[START RECORDS FOR THE EXERCISE]

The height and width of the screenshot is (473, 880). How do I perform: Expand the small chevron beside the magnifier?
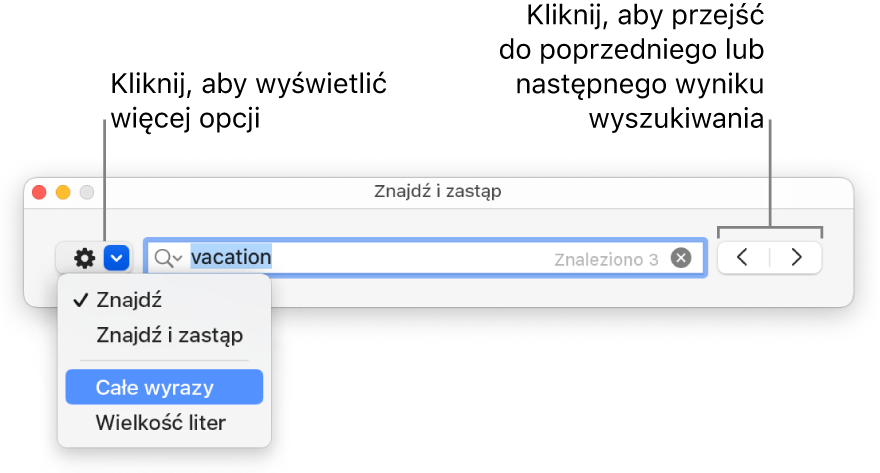click(178, 259)
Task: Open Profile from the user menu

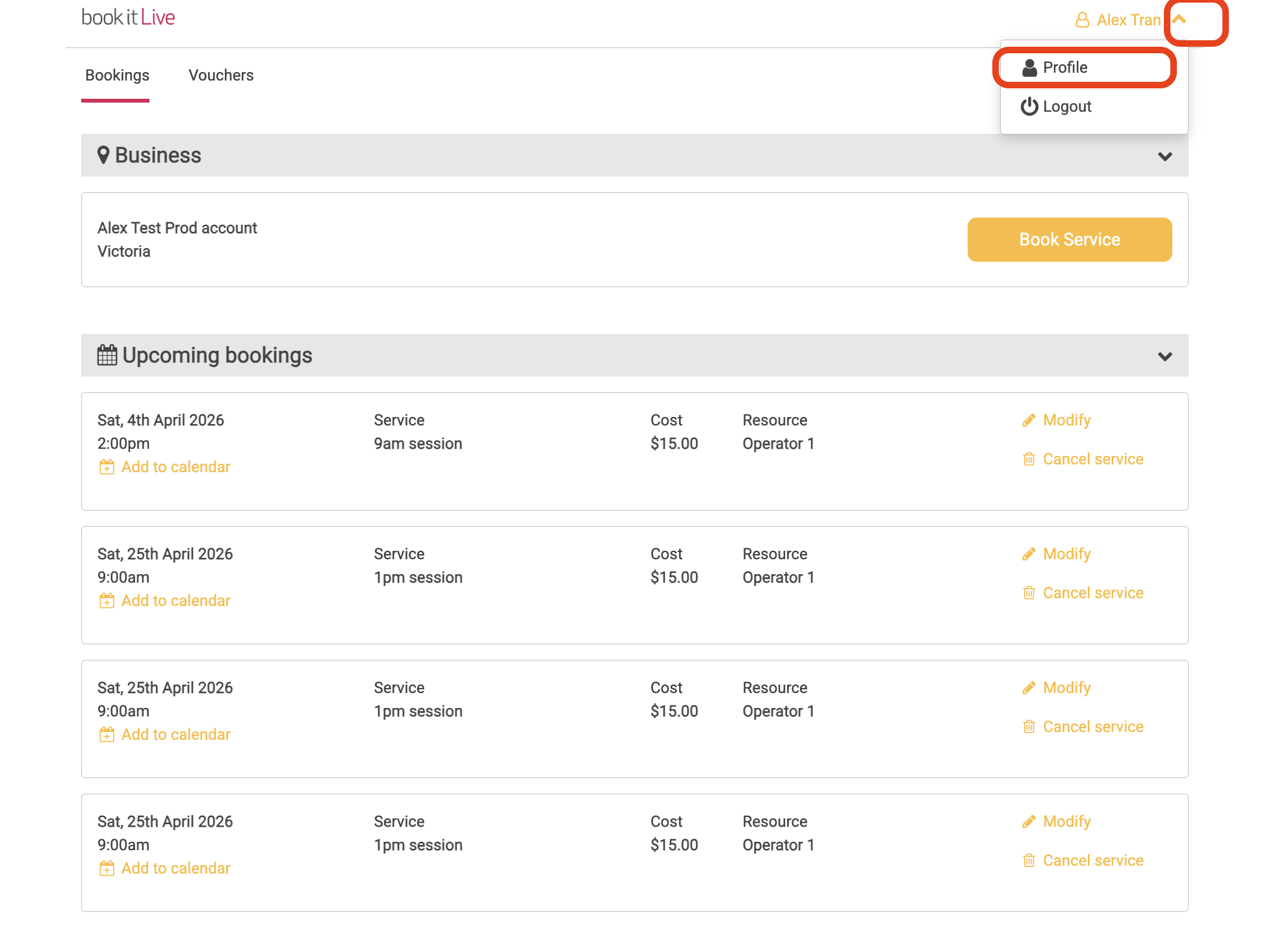Action: 1064,68
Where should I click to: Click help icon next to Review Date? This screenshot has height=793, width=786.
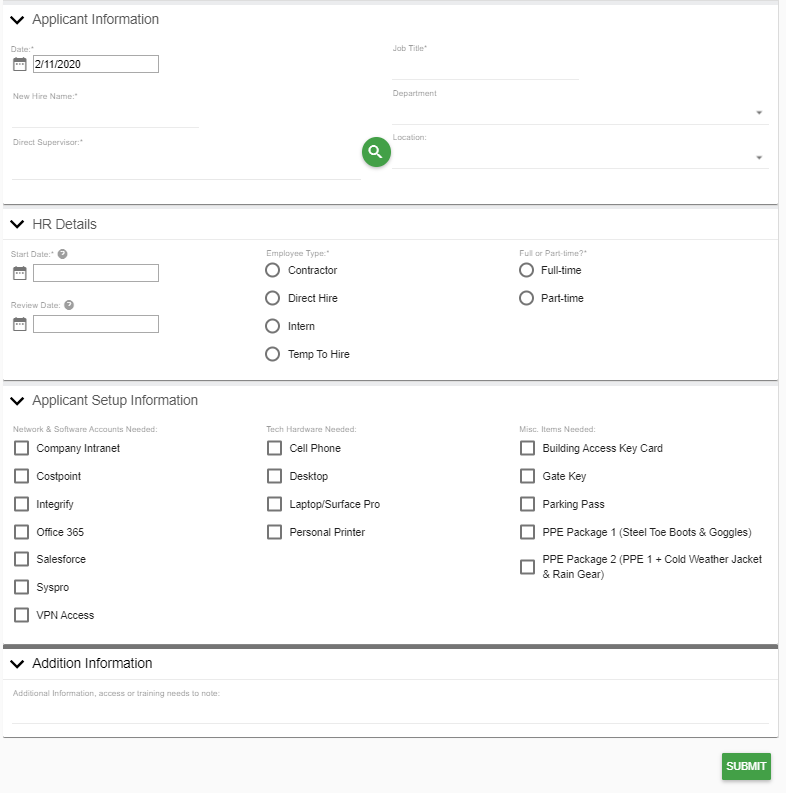click(69, 305)
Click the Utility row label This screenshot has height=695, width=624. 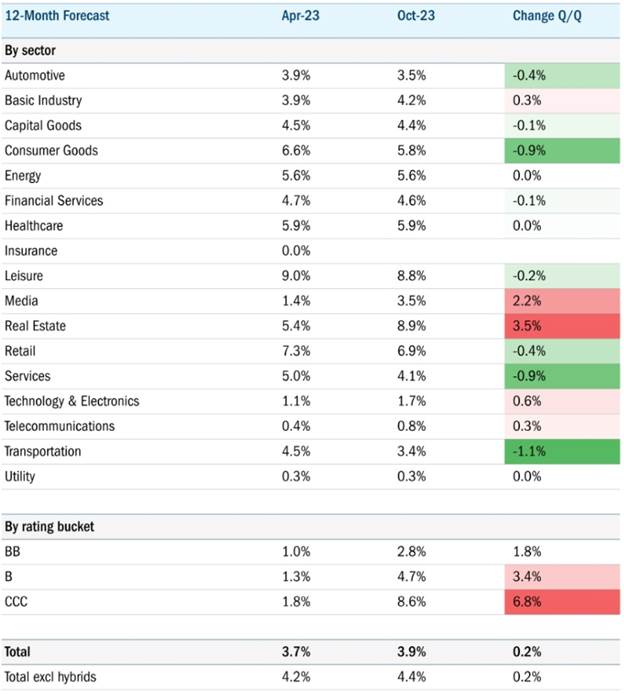point(20,477)
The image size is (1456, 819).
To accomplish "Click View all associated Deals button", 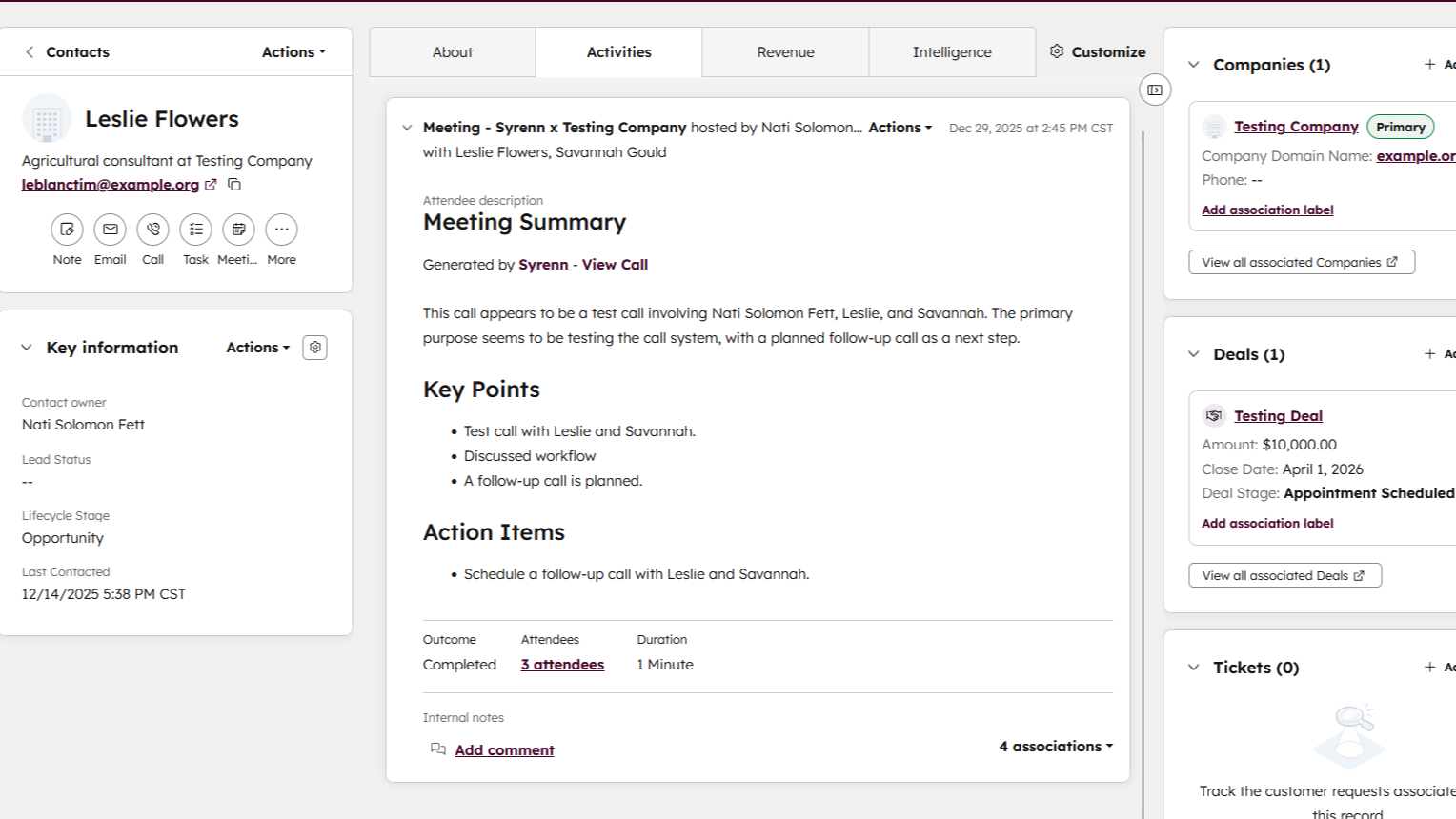I will 1284,576.
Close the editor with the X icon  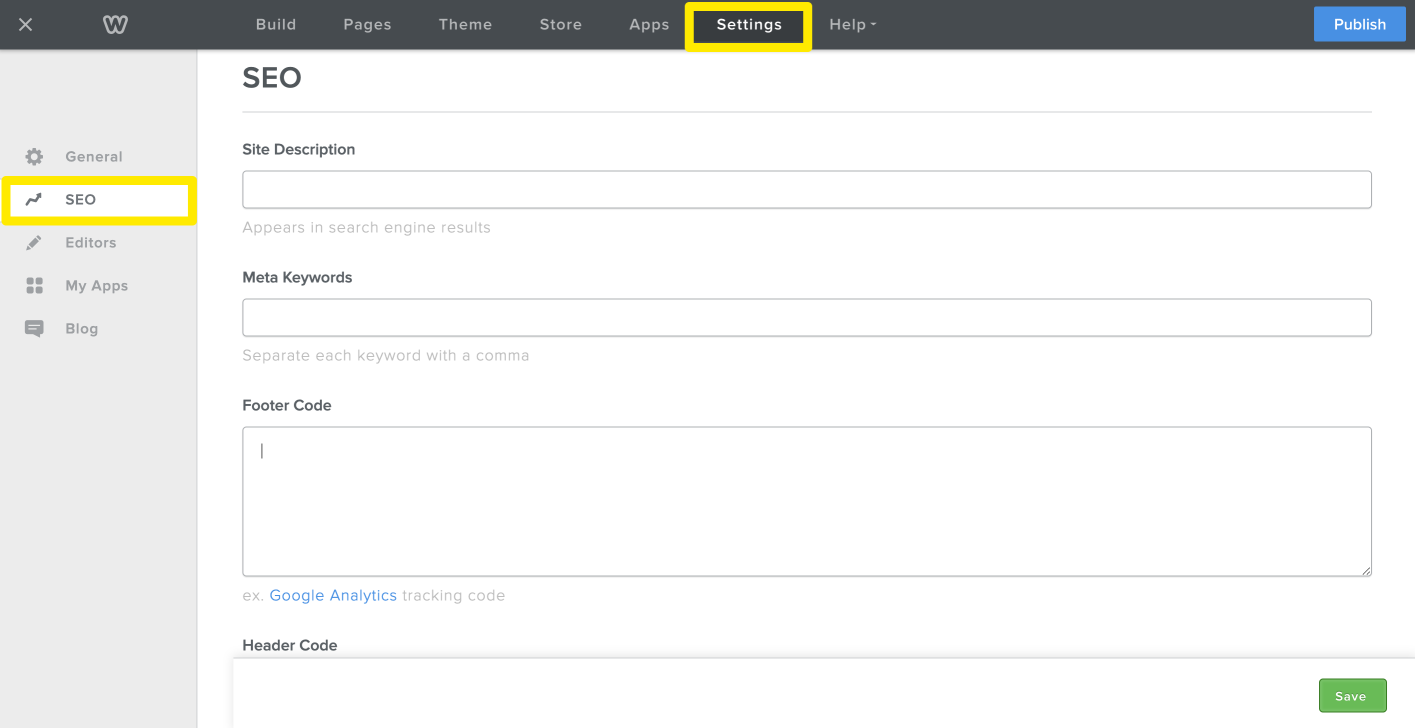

[END RECORDS FOR THE EXERCISE]

**TASK OBJECTIVE**
Could you transcribe the entries above word for word, starting with their first line and ending with the line containing "Action: 1064,68", and leave the pictures out?

**EXERCISE RESULT**
The height and width of the screenshot is (473, 880). How do I perform: Expand the small chevron beside the magnifier?
click(178, 259)
Task: Open Profile from the user menu

Action: 1064,68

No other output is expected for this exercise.